The biggest challenge to any HIS system is resistance from the user. "However, the Artemis management was very clear with its vision to use EMR. Its message was very clear to all the doctors, the nurses, the technicians, front office, inventory and store employees," says Verghese. Dealing with doctors and nurses was a challenge. "There were nurses who had never touched a computer in their life and we had to plan their training accordingly," says Deep. Even the doctors were initially reluctant, but now they enter the data themselves.

"Initially when we started implementing, we did not have data, being a greenfield project. Each department was asked to collect and feed their own data into the system. This was done in a specific format provided by iSOFT. After the data was collected, it needed to be validated, checked and then entered. Laboratory and radiology departments entered all the data, so it worked well," says Deep. Other modules' data was entered by data entry operators, which took quite some time to correct.

The biggest challenge for any hospital using HIS is to impart training to the end-users.

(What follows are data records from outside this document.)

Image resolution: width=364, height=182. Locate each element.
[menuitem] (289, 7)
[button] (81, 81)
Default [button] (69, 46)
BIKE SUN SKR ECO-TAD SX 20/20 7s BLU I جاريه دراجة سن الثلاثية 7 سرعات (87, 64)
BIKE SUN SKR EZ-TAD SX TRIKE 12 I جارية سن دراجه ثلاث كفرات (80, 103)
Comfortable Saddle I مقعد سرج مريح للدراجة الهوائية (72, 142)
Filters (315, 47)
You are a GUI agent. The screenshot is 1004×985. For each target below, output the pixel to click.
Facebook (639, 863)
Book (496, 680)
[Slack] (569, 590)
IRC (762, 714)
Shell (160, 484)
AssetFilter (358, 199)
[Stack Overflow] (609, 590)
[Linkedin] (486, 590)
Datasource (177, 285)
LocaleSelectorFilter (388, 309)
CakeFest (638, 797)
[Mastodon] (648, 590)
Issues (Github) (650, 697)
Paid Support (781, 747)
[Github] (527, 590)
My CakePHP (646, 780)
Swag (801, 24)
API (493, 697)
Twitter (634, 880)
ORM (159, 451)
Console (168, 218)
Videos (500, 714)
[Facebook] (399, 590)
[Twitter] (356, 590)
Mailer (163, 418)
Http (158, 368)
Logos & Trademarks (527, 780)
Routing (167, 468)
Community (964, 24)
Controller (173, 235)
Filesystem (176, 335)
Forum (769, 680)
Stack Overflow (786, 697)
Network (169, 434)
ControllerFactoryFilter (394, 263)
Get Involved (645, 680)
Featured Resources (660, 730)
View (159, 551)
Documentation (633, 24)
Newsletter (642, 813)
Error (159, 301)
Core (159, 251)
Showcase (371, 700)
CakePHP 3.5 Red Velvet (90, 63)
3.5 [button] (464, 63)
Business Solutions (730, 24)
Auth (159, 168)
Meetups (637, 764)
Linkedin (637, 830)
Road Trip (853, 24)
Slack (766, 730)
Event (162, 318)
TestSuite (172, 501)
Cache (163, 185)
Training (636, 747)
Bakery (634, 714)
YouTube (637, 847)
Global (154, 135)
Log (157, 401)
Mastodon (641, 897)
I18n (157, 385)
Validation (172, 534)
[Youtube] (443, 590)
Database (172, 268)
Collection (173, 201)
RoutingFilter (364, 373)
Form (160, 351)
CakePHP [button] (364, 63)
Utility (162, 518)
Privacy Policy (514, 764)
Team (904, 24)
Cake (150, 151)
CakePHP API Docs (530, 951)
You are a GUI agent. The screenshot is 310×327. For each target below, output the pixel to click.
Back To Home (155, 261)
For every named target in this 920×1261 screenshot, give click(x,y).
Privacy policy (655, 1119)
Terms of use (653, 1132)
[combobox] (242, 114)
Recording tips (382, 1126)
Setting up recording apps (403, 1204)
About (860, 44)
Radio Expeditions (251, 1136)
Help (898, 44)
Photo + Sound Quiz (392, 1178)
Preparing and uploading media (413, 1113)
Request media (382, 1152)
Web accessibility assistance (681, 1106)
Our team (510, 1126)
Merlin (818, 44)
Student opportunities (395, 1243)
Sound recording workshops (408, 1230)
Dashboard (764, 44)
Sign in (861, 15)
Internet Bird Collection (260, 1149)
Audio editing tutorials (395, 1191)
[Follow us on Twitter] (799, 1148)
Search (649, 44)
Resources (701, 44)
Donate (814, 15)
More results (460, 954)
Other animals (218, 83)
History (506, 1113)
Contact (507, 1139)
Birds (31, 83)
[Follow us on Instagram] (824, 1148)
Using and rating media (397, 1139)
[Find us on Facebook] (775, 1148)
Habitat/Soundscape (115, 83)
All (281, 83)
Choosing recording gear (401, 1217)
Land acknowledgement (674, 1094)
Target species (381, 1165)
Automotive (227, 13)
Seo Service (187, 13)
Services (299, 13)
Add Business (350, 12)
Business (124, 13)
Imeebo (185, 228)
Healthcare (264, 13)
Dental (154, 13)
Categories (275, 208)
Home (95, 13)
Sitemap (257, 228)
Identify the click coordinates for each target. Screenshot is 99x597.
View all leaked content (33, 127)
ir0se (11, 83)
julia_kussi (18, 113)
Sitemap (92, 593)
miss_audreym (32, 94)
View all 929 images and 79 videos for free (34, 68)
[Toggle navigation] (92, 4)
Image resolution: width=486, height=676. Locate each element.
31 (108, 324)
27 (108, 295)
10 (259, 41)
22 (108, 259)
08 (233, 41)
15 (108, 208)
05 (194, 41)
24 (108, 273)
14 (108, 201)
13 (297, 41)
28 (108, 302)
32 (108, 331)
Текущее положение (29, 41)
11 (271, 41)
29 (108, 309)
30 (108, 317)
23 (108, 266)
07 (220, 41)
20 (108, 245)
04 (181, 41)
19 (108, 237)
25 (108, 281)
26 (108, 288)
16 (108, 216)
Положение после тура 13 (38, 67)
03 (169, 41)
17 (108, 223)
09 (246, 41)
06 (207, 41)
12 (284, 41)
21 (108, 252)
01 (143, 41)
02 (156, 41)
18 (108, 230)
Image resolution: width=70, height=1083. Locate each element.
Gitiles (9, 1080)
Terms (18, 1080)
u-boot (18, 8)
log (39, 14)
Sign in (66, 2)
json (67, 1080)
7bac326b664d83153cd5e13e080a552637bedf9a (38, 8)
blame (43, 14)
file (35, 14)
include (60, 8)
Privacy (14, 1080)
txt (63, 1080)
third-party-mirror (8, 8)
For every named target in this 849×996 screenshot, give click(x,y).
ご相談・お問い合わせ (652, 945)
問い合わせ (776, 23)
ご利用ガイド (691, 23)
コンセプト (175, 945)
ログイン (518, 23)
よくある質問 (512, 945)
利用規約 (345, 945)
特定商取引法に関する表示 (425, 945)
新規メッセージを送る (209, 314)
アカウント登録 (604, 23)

There were differences in opinion of the users. However, today nearly all the doctors are happily using the HIS with complete EMR available online at the click of a button.

Future Plans

Having already automised to such a large extent, AHI is planning to implement the portals for making online registrations, lab/investigation reservations, payment gateway and online information availability to the patients about his/ her complete health history in the hospital. "This is a priority for us and will be done by end of this year," assures Verghese.

Another plan is to integrate the TPAs online (as soon as TPAs are ready) with the HIS system so that the insurance approvals happen at minimum possible time and thereby minimise patient woes of waiting for the approvals before final settlement/ discharge.

The IT budget for the hospital project was Rs 6.5 crore, which was effectively used in equipping the hospital with TFT monitors and small desktop machines. Thus, there is no bulky equipment anywhere.

The hospital is truly reaping the benefits of the good IT system and making it reach the end user!